Wie heeft waar op gestemd en wat zijn dat voor mensen? De NOS dook in de cijfers en kwam met overzichtelijke trends en profielen, maar hebben ze het bij het juiste eind?
Nederland is versplinterd. In het jaar 1999 t/m 2007 was het qua Provinciale Statenverkiezingen nog hartstikke overzichtelijk. VVD in de Randstadsprovincies en meestal nét iets groter dan de PvdA, de PvdA was standaard de grootste in Drenthe en Groningen en het CDA besloeg verder alles met een weiland, kerk, beekje en een hooivork.
Plots komt daar in 2011 de PVV om de hoek kijken in Limburg en vanaf daar begint het gedonder. In 2015 pakt de SP Groningen, Drenthe wordt VVD-blauw, CDA pakt Zeeland weer na wat geworstel met de VVD en hikt vooral in andere provincies tegen de VVD aan, maar legt het af. 2019 Is echter een compleet kleurenpalet geworden waar in eerste instantie geen peil op te trekken lijkt! Zoom je in, dan zie je waarom:
Partijen die traditioneel onder rechts worden geschaard, laten fragmentarisering zien: VVD, FVD, PVV, CDA en SGP vissen in elkaars vijver. Nu valt dat voor de SGP trouwens behoorlijk mee. VVD is naar links getrokken waardoor hun rechterflank kijkt naar alternatieven. Ook is de VVD met de opkomst van de PVV een deel van hun kiezers verloren aan Wilders. Ondanks de grote donkergroene vlakken is het CDA eigenlijk de andere vreemde eend in de bijt. Deze partij profiteert van een lage opkomst maar verliest ook al jaren de eigen achterban, niet zozeer aan andere partijen maar, hoe morbide dit ook lijkt, aan sterfte.
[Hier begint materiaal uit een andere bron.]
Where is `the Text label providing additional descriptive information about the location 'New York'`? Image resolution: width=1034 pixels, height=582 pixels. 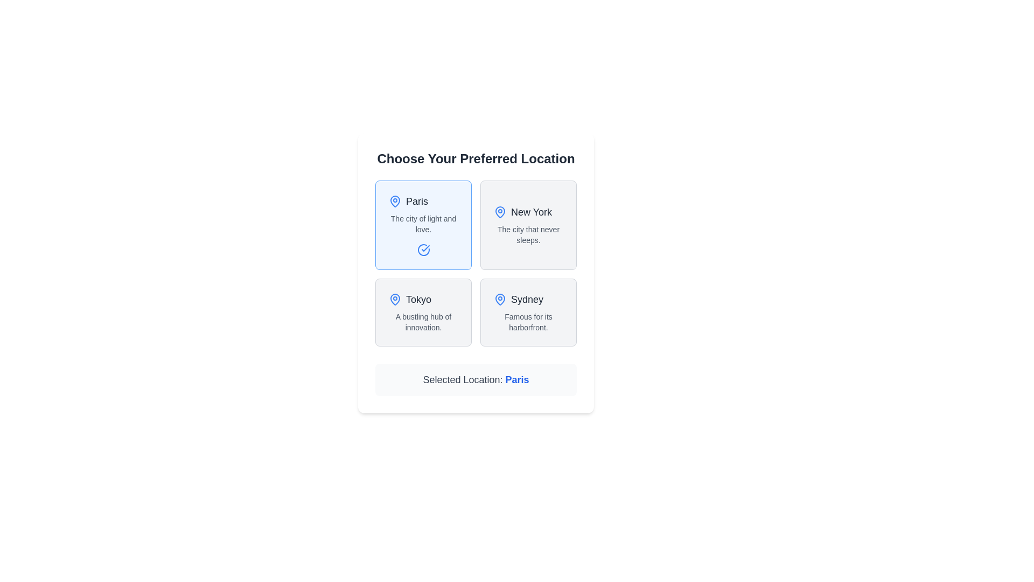 the Text label providing additional descriptive information about the location 'New York' is located at coordinates (528, 234).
De PVV lijkt nu vooral in het westen van het land kiezers te verliezen aan FVD. PVV-stemmers staan er om bekend juist weg te blijven bij het stemhokje. Wilders heeft zichzelf geprofileerd als 'islam-drammer' die niet met realistische oplossingen komt. Hoewel het cordon sanitaire richting de PVV een absolute schande is, heeft de PVV ook niet echt haar best gedaan daar van af te komen. Of dat nou dom is of juist 'je rug recht houden', doet er niet toe. FVD sprong in de arena, wekte de indruk wél met concrete oplossingen te willen komen én gaf het idee wél iets te kunnen veranderen. Mede hierdoor bleven de PVV-stemmers dit keer níet op de bank zitten én stemden ze massaal op FVD.
De andere kant van FVD bevindt zich juist in de middenklasse. Hoge belastingdruk, de dreiging van nóg hogere kosten door klimaatbeleid én een gebrek aan opties (VVD of PVV), maakt van FVD haast een gegarandeerde keuze.
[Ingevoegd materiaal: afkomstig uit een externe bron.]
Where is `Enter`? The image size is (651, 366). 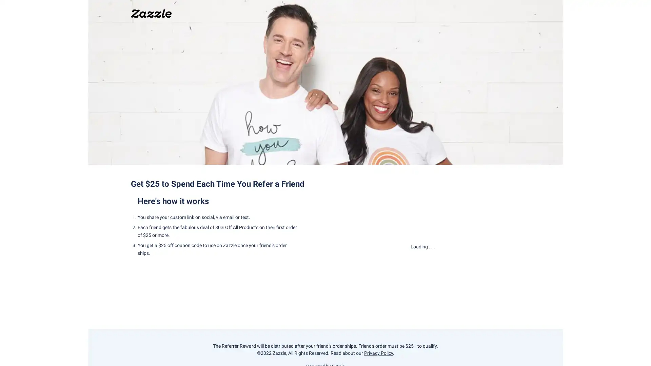 Enter is located at coordinates (423, 267).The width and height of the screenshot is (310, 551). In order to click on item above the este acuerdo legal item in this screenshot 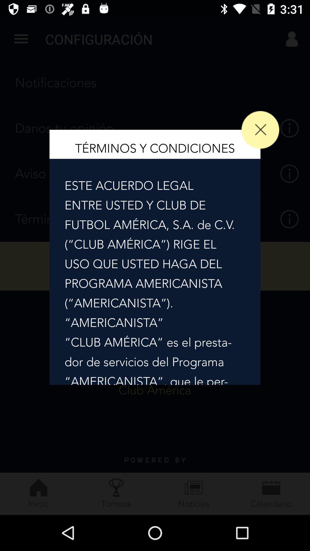, I will do `click(260, 129)`.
Wat nu in het vooruitzicht ligt is het wegvallen van traditionele CDA-bolwerken. Met de FVD lijkt de bereidheid om te gaan stemmen (vooral voor die partij) de volgende mokerslag voor de traditionele partijen, met als hoofdslachtoffer het CDA.
Gelderland, Overijssel, Groningen en Friesland lijken 'het gras' te zijn waar 'het addertje' zich onder verschuilt. In de Randstad is de kloof tussen links en rechts het meest te merken. Beide flanken hebben de ogen vooral op elkaar gericht, waardoor 'de provincie' en wat daar borrelt, niet wordt opgemerkt.
Noord-Brabant zou wel eens eenzelfde wisseling van de wacht kunnen veroorzaken. VVD en CDA lopen ook daar het risico flink in te moeten leveren aan FVD. De SP is er in bepaalde delen echter óók sterk aanwezig. De socialisten zitten echter met het probleem dat er een deel internationaal georiënteerd is én een deel nationaal en anti-immigratie. Die zouden wel eens de gok met FVD kunnen wagen als de SP dit interne conflict niet op weet te lossen.
Dit zou er toe kunnen leiden dat de GroenLinks-student en D66-ondernemer in Utrecht, die zich richten tegen de ex-VVD'er, teleurgestelde PVV'er en brallerige FVD-rechtenstudent uit Den Haag, Rotterdam en Amsterdam, wederom totaal verrast zal worden in het voordeel van rechts en specifiek de FVD.
De politieke aardverschuiving zou wel eens pas de eerste schok kunnen zijn.